(Collected data)
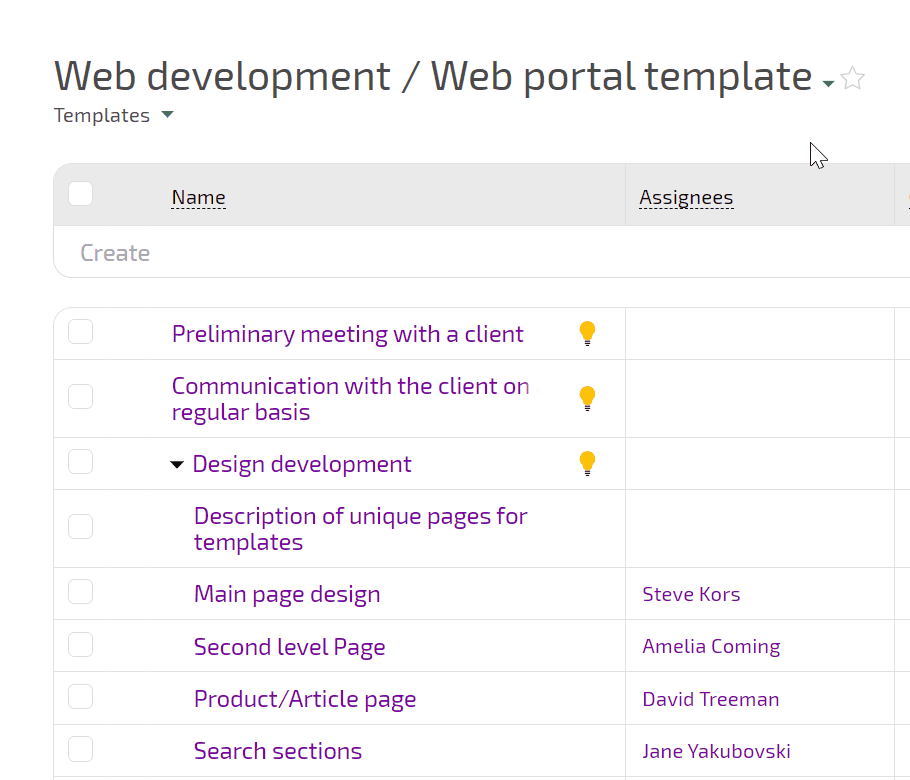Check the Preliminary meeting with a client box
The height and width of the screenshot is (780, 910).
pos(81,332)
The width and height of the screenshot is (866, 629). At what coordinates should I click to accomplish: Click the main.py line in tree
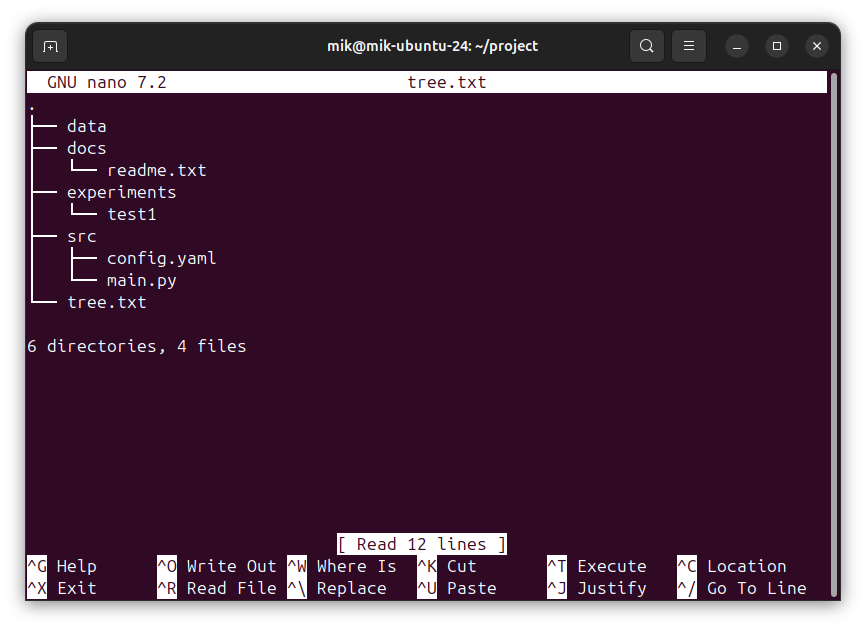[141, 280]
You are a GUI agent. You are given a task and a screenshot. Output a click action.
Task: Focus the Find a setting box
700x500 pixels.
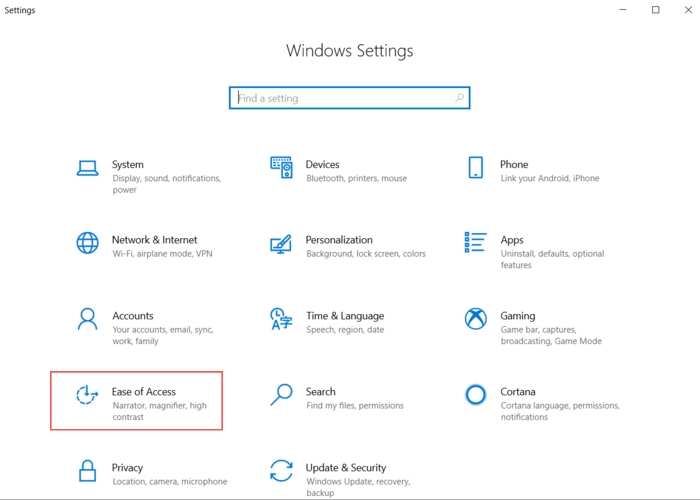(x=350, y=98)
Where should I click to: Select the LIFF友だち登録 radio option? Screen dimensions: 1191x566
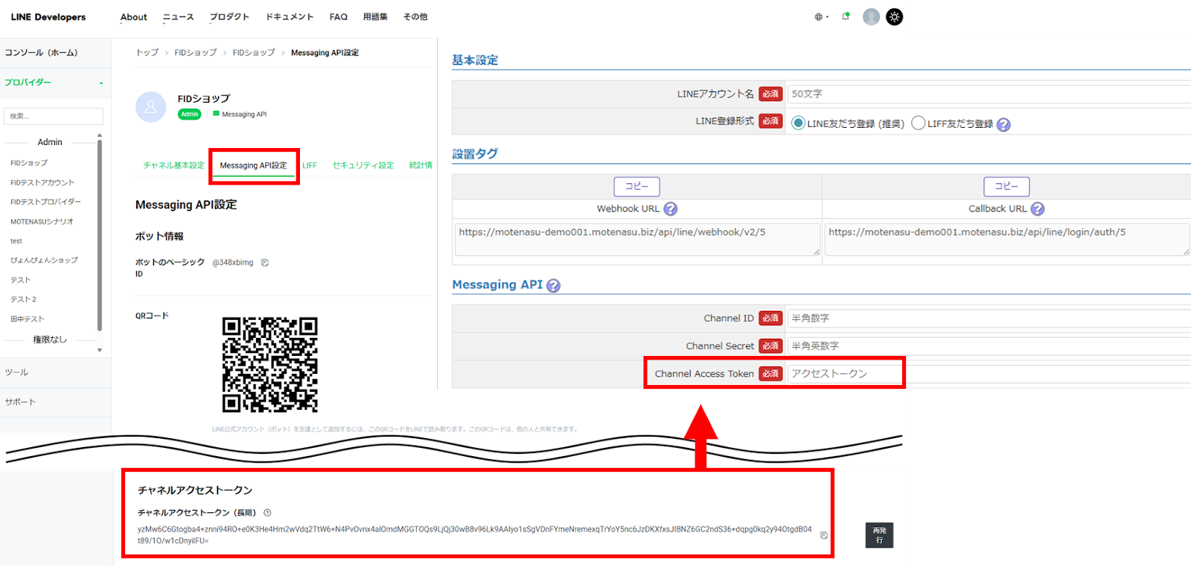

## Work item
What is needed is an exact restatement of every line from the one containing "You are a GUI" through the last line of the records, pictures left out.

## Result for this exercise
You are a GUI agent. You are given a task and a screenshot. Output a click action.
Task: Focus the Find a setting box
700x500 pixels.
(x=350, y=98)
Where should I click to: Select the LIFF友だち登録 radio option? Screen dimensions: 1191x566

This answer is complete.